- Opening Delimiter -

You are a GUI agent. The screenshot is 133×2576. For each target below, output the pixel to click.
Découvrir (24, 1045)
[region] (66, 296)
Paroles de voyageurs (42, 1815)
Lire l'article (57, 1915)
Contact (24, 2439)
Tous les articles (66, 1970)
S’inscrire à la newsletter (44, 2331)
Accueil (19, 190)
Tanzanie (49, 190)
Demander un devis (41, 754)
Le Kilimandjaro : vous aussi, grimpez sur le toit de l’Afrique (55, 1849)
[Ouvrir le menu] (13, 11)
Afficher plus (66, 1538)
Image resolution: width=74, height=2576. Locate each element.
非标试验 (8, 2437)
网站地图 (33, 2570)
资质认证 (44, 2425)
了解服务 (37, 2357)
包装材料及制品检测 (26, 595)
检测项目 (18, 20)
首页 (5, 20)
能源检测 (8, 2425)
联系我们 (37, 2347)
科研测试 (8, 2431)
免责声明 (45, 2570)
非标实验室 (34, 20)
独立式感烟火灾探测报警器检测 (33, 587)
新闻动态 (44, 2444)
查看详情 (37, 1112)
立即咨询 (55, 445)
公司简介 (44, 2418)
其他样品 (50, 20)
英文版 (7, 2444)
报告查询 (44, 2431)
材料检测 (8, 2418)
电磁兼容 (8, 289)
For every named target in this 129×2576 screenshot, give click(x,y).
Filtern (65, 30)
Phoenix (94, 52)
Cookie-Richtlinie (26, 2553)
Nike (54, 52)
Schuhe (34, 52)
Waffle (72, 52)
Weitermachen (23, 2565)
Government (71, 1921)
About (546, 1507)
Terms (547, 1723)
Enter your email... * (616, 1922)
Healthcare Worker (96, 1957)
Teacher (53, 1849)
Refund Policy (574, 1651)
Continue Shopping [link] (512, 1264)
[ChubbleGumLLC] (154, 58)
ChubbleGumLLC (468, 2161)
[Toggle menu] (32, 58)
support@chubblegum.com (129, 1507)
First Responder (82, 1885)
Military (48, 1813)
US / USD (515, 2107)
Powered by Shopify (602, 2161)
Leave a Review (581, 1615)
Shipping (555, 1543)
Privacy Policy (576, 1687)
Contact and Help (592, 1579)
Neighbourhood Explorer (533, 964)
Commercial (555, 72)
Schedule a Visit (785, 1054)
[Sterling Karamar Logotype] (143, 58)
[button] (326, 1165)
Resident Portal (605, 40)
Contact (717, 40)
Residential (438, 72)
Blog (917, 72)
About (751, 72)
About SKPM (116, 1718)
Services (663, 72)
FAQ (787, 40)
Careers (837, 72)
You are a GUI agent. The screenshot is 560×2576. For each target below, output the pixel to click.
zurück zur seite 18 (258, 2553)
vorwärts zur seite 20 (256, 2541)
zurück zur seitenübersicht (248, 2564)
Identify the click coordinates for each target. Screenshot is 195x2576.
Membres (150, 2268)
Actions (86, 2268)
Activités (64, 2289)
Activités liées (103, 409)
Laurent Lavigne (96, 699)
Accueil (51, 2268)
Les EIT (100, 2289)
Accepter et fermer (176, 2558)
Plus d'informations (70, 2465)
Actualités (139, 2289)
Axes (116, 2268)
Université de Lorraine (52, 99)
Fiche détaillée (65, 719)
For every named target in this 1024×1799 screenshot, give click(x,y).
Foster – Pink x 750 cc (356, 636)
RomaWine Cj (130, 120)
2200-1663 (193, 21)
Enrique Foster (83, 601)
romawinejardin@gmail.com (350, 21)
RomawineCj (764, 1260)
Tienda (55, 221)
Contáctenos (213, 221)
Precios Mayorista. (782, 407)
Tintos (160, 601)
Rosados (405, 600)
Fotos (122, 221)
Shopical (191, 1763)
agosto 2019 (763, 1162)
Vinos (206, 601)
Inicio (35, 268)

- Closing Delimiter -

§ Exercise goal: Your reply should be nothing but the lines from the one containing "FAQ (787, 40)" through the last line above, copied exactly; please include both ends.

§ Response to the task:
FAQ (787, 40)
Careers (837, 72)
You are a GUI agent. The screenshot is 560×2576. For each target below, output the pixel to click.
zurück zur seite 18 (258, 2553)
vorwärts zur seite 20 (256, 2541)
zurück zur seitenübersicht (248, 2564)
Identify the click coordinates for each target. Screenshot is 195x2576.
Membres (150, 2268)
Actions (86, 2268)
Activités (64, 2289)
Activités liées (103, 409)
Laurent Lavigne (96, 699)
Accueil (51, 2268)
Les EIT (100, 2289)
Accepter et fermer (176, 2558)
Plus d'informations (70, 2465)
Actualités (139, 2289)
Axes (116, 2268)
Université de Lorraine (52, 99)
Fiche détaillée (65, 719)
For every named target in this 1024×1799 screenshot, give click(x,y).
Foster – Pink x 750 cc (356, 636)
RomaWine Cj (130, 120)
2200-1663 (193, 21)
Enrique Foster (83, 601)
romawinejardin@gmail.com (350, 21)
RomawineCj (764, 1260)
Tienda (55, 221)
Contáctenos (213, 221)
Precios Mayorista. (782, 407)
Tintos (160, 601)
Rosados (405, 600)
Fotos (122, 221)
Shopical (191, 1763)
agosto 2019 (763, 1162)
Vinos (206, 601)
Inicio (35, 268)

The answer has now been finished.